### Your assignment
Scan the entries below, and for each line that includes the word "computer", make a copy.

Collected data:
※

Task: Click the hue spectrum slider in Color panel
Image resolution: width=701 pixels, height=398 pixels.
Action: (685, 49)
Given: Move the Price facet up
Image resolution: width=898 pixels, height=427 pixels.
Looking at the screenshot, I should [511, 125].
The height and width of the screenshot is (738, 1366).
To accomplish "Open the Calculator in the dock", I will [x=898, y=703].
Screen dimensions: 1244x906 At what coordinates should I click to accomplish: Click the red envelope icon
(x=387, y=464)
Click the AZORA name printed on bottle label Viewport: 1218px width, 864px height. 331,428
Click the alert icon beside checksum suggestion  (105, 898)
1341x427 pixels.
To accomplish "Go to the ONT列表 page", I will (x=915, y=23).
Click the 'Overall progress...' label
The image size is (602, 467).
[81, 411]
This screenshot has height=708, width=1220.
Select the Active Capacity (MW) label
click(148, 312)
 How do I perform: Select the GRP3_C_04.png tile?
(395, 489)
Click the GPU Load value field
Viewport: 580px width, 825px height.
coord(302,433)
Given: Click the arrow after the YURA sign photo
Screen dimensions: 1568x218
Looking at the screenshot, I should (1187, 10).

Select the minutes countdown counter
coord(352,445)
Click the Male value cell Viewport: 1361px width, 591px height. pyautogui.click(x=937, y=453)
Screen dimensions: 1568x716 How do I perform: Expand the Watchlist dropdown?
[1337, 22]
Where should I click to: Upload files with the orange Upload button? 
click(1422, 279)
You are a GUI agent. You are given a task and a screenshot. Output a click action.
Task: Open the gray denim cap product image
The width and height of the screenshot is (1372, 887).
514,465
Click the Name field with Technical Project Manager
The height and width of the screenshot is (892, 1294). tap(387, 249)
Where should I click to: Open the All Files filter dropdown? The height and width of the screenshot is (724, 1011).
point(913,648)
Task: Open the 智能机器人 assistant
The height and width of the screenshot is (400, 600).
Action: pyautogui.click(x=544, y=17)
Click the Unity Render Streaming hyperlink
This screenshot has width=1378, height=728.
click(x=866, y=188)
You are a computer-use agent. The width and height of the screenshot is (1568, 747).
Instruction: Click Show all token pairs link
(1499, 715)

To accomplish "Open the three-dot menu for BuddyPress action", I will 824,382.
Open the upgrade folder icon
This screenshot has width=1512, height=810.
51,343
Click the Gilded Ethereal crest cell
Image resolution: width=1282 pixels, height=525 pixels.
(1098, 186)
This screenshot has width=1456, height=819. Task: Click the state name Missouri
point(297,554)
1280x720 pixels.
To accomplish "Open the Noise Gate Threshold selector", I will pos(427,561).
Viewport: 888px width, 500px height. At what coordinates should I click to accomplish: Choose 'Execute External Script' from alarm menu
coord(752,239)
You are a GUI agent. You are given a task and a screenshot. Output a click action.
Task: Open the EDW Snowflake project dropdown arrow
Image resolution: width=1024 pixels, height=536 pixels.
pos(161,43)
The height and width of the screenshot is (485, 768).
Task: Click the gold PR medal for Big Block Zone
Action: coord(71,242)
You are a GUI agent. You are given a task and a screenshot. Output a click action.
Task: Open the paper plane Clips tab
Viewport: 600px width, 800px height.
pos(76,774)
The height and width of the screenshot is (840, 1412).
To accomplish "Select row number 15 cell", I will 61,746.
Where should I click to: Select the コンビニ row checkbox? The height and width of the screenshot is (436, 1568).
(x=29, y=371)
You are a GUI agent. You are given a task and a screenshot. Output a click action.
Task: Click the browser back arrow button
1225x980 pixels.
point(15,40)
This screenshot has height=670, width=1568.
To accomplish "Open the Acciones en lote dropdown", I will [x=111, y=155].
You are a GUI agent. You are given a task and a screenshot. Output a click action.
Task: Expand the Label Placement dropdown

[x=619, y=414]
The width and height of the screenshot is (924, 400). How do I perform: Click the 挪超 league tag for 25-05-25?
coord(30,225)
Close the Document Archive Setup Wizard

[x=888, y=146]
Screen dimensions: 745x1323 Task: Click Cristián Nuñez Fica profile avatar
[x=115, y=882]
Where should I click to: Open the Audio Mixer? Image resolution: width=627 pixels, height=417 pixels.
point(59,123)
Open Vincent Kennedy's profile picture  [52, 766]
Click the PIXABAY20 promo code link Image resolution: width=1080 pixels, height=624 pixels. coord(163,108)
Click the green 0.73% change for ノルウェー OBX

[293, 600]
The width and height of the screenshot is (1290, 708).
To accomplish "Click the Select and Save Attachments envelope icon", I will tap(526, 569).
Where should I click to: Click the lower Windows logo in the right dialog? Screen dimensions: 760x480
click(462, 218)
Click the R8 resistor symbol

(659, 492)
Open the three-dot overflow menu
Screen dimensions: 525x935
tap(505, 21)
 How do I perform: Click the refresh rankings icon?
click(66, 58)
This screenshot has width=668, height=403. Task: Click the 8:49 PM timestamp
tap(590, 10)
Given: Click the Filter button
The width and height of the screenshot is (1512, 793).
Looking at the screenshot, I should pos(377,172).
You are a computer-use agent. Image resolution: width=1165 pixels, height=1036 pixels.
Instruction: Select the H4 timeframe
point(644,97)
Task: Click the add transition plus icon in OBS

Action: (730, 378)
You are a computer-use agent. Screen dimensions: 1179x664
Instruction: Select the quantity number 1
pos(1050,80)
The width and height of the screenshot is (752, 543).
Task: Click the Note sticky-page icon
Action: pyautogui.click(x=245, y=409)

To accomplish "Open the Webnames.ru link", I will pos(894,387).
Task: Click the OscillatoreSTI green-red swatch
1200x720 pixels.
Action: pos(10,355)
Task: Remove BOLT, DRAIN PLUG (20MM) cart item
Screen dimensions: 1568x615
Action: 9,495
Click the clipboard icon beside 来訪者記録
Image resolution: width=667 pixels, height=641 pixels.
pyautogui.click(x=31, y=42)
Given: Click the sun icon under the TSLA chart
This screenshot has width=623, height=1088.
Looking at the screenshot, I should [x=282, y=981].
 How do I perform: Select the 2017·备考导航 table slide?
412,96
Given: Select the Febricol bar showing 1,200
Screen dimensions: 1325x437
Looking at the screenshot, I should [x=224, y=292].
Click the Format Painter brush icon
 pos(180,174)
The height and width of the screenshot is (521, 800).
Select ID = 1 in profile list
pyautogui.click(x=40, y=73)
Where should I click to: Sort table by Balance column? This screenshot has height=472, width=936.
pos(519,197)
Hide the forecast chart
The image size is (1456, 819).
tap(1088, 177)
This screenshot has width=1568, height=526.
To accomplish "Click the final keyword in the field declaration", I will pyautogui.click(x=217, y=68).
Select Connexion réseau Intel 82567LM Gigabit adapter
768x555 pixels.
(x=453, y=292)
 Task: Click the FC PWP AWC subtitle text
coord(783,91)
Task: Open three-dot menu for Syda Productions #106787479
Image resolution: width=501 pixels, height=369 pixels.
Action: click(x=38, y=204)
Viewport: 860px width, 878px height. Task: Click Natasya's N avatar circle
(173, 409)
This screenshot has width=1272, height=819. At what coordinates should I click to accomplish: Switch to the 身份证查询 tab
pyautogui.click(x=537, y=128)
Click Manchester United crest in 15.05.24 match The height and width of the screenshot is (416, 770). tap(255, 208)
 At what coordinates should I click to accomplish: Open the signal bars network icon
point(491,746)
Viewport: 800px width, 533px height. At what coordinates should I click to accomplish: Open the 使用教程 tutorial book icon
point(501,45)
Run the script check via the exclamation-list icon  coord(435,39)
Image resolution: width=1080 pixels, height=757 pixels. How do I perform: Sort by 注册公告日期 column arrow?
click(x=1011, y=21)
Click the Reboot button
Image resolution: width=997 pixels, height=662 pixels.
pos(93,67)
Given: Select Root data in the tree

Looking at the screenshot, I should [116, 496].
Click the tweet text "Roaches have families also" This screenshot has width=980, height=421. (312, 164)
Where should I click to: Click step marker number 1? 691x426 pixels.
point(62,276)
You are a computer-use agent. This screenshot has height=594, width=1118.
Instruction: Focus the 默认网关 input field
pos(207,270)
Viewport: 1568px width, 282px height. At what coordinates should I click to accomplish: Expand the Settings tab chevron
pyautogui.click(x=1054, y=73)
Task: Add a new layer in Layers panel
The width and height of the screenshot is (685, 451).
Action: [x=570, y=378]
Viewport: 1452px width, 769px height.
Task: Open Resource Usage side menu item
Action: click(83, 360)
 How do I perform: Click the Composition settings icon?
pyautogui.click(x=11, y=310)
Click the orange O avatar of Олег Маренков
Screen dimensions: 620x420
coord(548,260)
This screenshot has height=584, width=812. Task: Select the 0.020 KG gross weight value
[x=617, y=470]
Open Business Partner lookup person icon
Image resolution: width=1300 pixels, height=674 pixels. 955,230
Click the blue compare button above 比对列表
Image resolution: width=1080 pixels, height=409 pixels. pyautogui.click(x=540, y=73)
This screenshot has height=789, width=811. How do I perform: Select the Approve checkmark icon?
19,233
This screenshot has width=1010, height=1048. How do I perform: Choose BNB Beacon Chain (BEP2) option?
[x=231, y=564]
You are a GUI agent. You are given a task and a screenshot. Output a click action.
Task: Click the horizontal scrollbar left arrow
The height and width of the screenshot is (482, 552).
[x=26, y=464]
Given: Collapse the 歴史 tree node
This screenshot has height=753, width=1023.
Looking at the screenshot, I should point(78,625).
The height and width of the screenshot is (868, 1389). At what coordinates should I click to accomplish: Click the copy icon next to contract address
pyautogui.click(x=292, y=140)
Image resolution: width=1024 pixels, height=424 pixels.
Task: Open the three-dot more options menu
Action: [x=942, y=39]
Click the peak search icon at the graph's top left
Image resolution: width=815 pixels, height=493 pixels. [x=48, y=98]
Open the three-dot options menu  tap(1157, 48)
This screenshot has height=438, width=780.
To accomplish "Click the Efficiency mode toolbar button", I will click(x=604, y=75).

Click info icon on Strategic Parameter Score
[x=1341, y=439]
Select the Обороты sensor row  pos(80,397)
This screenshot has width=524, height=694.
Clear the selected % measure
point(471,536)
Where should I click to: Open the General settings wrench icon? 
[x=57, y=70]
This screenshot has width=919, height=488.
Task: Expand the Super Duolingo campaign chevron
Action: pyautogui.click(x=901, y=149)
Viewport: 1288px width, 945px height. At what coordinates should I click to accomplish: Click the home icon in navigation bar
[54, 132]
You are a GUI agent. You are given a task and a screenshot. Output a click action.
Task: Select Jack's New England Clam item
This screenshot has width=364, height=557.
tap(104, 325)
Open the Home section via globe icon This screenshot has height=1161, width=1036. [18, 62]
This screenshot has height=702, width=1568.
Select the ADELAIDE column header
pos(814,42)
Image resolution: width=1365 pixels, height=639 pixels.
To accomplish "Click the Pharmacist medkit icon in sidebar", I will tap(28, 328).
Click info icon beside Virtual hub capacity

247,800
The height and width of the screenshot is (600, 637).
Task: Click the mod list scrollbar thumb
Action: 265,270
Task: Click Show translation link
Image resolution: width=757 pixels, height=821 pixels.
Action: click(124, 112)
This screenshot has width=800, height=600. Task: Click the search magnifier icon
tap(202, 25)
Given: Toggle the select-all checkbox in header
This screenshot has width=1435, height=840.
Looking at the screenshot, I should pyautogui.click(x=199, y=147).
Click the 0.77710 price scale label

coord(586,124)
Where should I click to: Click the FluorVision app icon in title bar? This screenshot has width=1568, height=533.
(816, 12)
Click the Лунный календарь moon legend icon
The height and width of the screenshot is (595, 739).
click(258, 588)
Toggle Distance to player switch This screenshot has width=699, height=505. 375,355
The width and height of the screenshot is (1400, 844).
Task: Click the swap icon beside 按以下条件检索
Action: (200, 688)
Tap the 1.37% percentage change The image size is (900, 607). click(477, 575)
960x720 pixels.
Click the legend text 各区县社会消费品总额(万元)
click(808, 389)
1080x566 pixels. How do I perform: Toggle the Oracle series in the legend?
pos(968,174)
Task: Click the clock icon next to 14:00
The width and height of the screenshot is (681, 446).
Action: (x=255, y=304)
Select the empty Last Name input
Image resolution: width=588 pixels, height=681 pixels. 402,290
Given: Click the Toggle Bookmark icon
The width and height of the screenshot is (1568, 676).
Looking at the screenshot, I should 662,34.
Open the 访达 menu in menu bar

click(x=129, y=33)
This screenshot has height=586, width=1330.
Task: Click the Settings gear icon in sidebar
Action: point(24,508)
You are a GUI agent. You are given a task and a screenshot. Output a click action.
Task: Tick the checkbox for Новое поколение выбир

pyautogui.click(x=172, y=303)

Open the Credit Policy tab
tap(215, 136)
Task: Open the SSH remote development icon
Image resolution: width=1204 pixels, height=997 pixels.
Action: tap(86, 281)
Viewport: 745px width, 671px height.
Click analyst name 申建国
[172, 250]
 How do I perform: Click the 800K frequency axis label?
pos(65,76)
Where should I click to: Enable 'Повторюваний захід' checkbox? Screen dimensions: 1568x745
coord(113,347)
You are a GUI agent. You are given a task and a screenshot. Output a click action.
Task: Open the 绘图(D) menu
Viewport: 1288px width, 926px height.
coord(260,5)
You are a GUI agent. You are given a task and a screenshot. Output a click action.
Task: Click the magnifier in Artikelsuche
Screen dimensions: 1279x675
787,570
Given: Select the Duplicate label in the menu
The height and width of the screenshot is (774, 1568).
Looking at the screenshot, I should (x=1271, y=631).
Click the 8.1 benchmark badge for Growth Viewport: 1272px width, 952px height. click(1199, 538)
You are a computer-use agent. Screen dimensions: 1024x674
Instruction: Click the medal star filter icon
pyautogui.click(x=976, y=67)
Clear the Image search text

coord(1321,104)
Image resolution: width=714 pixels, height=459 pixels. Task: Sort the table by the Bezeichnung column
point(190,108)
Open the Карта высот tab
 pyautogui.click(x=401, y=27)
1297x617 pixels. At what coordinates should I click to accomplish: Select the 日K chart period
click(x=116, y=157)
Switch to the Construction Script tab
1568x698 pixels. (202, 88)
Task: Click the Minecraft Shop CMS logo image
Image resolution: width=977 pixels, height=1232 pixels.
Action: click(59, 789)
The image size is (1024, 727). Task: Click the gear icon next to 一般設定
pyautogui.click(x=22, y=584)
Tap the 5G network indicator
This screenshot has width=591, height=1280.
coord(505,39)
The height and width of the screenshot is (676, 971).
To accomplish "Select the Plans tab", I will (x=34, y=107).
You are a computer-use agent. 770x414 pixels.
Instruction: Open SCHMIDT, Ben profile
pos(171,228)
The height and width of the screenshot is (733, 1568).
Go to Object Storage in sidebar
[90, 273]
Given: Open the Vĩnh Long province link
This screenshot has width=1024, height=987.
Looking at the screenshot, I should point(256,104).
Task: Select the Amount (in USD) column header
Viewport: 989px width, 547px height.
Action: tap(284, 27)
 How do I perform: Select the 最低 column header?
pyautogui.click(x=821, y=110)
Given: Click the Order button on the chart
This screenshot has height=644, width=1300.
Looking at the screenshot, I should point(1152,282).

※

### Answer to this problem
You are a computer-use agent. The width and height of the screenshot is (1568, 747).
You are a computer-use agent. Image resolution: width=1165 pixels, height=1036 pixels.
You are a computer-use agent. Screen dimensions: 1179x664
You are a computer-use agent. This screenshot has height=594, width=1118.
You are a computer-use agent. Screen dimensions: 1024x674
You are a computer-use agent. 770x414 pixels.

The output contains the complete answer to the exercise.